Please retype exactly the lines from the one containing "At what coordinates" through the end of the records, leaving out the pictures.

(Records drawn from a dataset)

::::::

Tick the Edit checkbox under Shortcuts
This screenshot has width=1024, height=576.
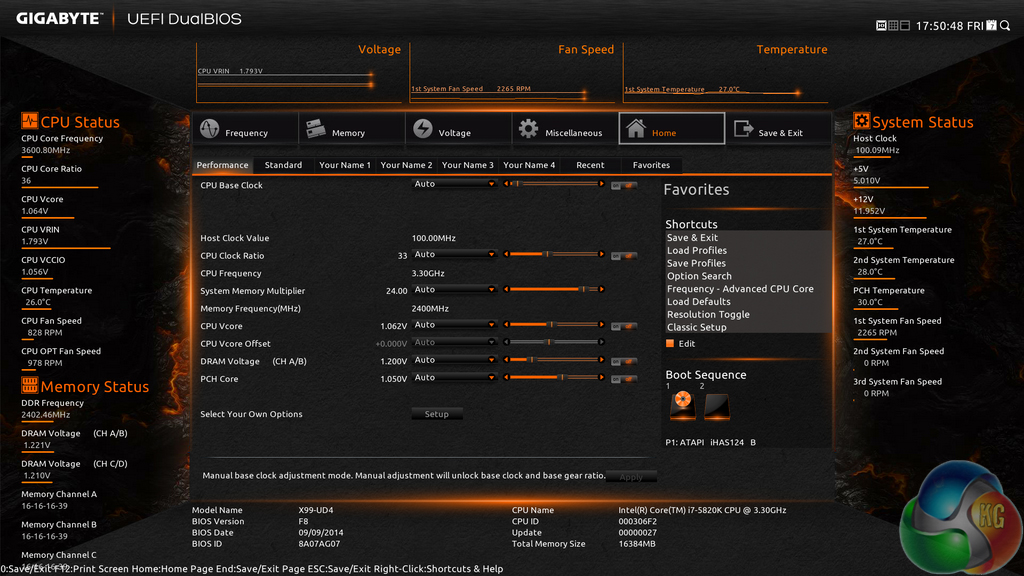click(x=671, y=344)
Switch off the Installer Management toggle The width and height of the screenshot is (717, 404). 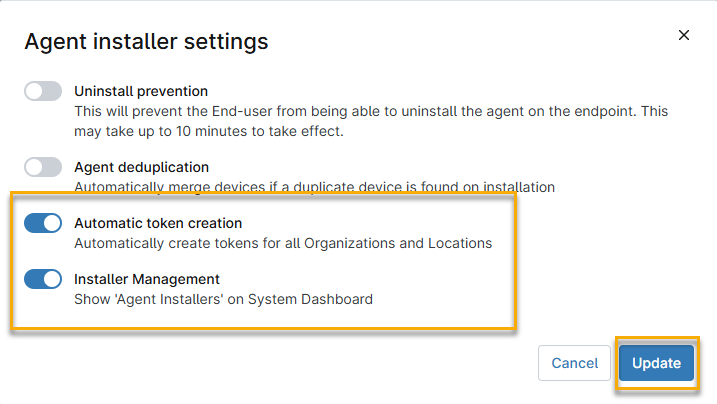[x=43, y=279]
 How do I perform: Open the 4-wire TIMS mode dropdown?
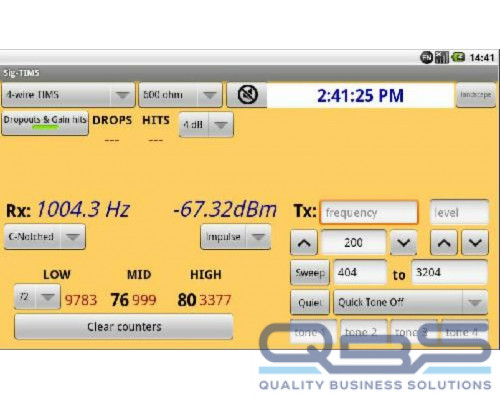[x=68, y=95]
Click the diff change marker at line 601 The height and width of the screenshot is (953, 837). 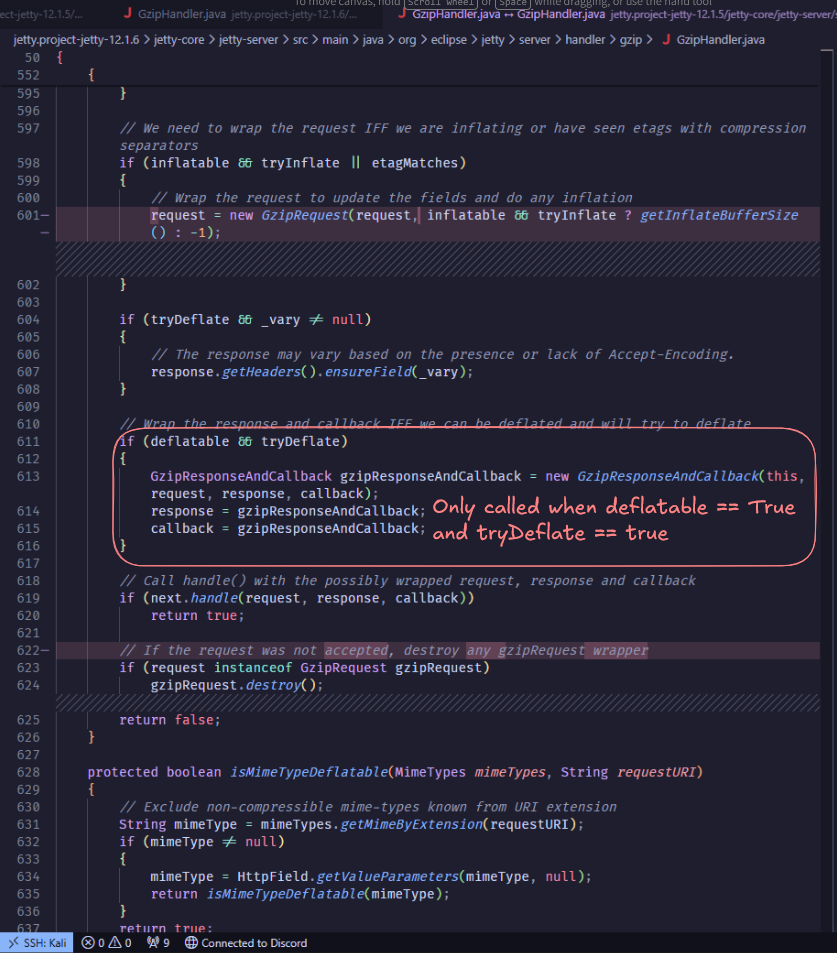click(47, 215)
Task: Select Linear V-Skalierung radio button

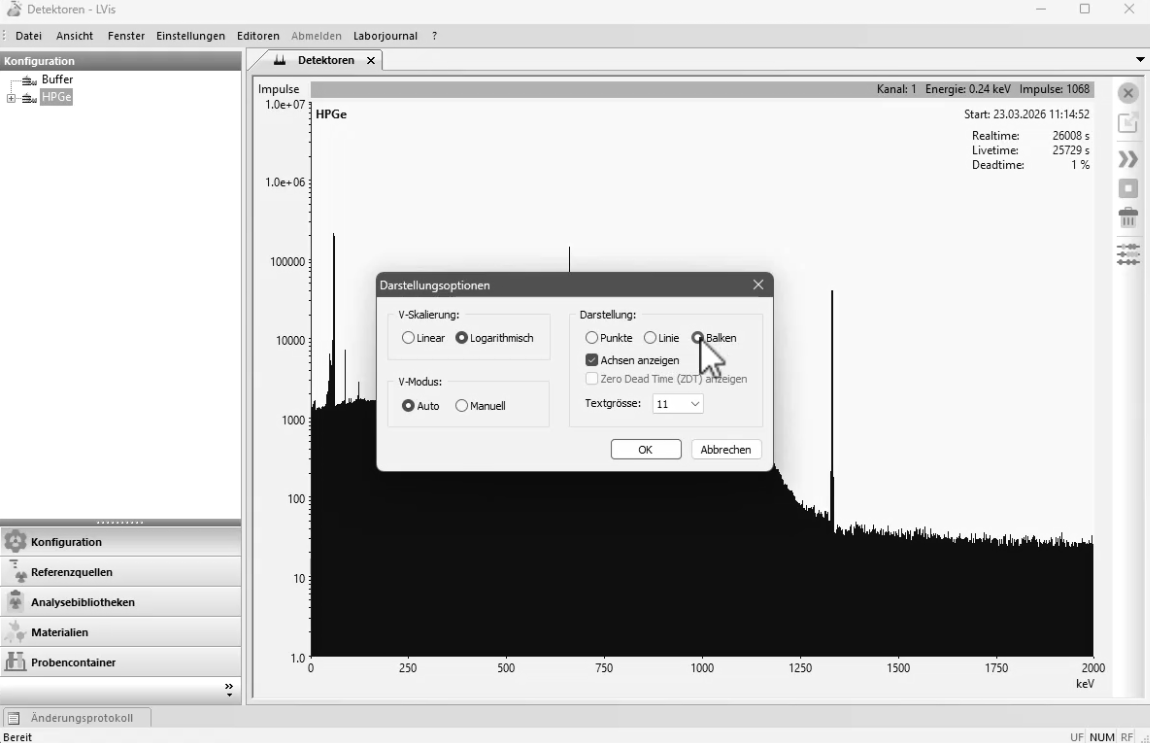Action: [x=408, y=338]
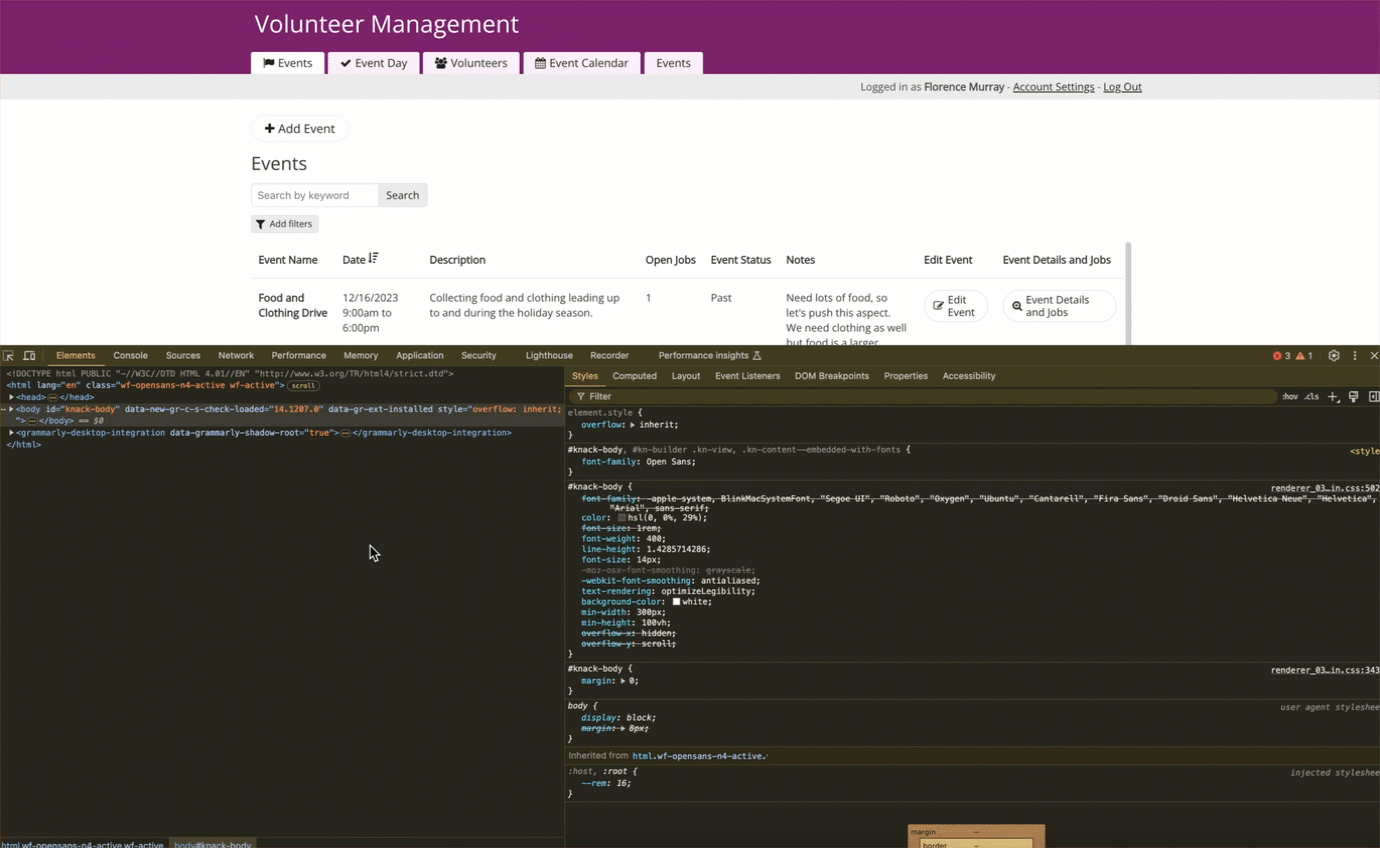Image resolution: width=1380 pixels, height=848 pixels.
Task: Open the DevTools three-dot customize menu
Action: (1355, 356)
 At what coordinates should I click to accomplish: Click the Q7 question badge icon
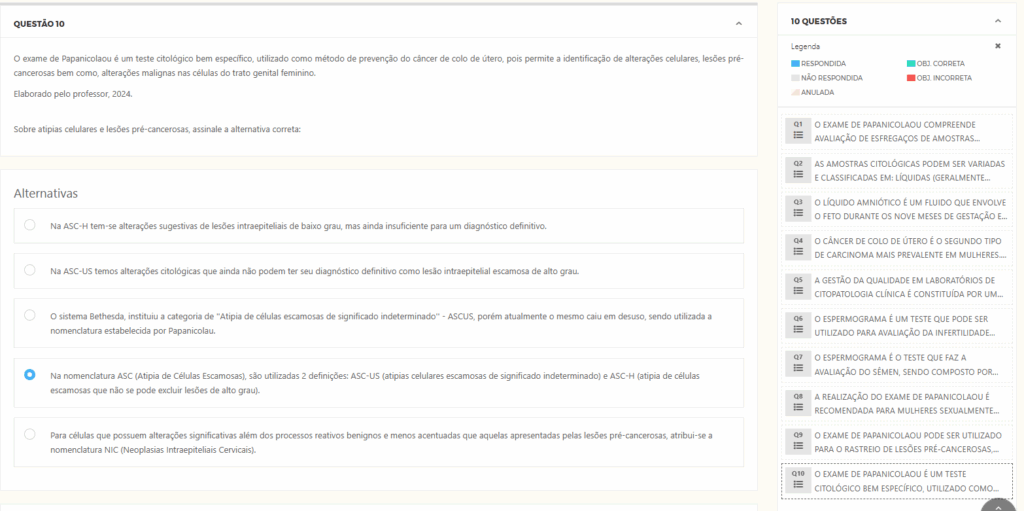798,364
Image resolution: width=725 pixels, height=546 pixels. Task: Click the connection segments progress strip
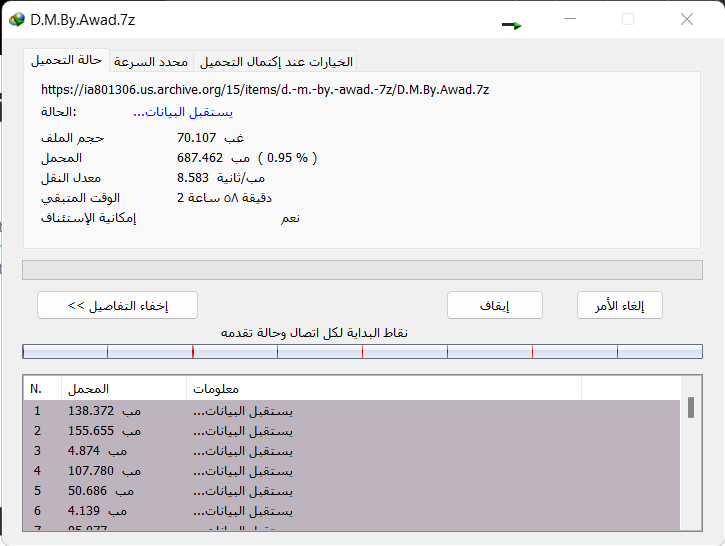(362, 351)
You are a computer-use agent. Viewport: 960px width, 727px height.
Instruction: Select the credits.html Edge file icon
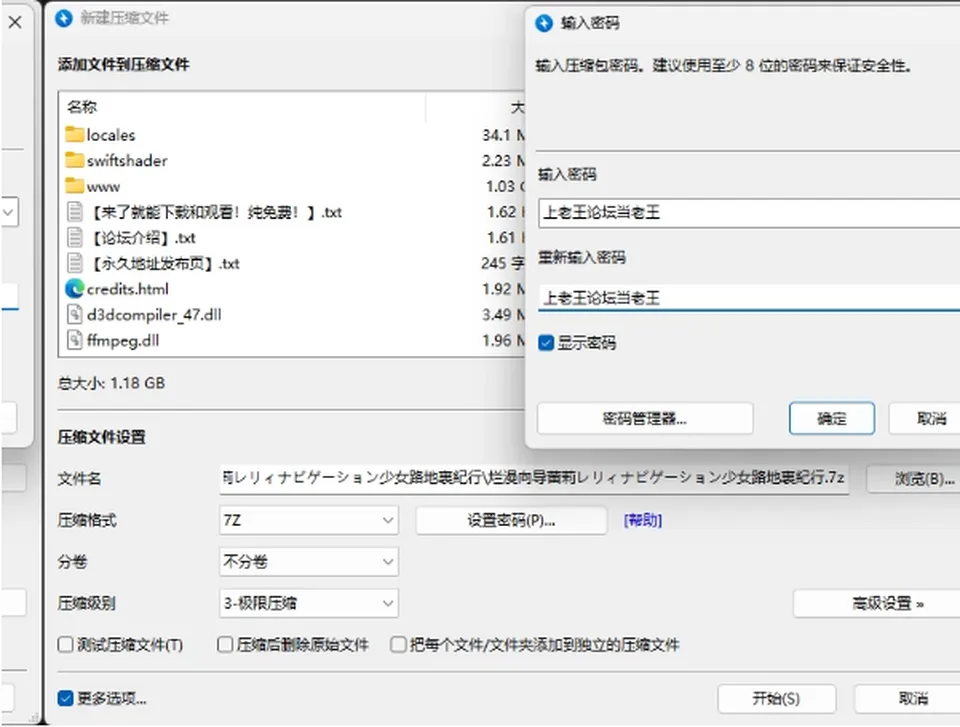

::::::

## [ANSWER BOX]
 At what coordinates should I click to accomplish: Click the Q7 question badge icon
798,364
Image resolution: width=725 pixels, height=546 pixels. Task: Click the connection segments progress strip
(362, 351)
You are a computer-use agent. Viewport: 960px width, 727px height.
Instruction: Select the credits.html Edge file icon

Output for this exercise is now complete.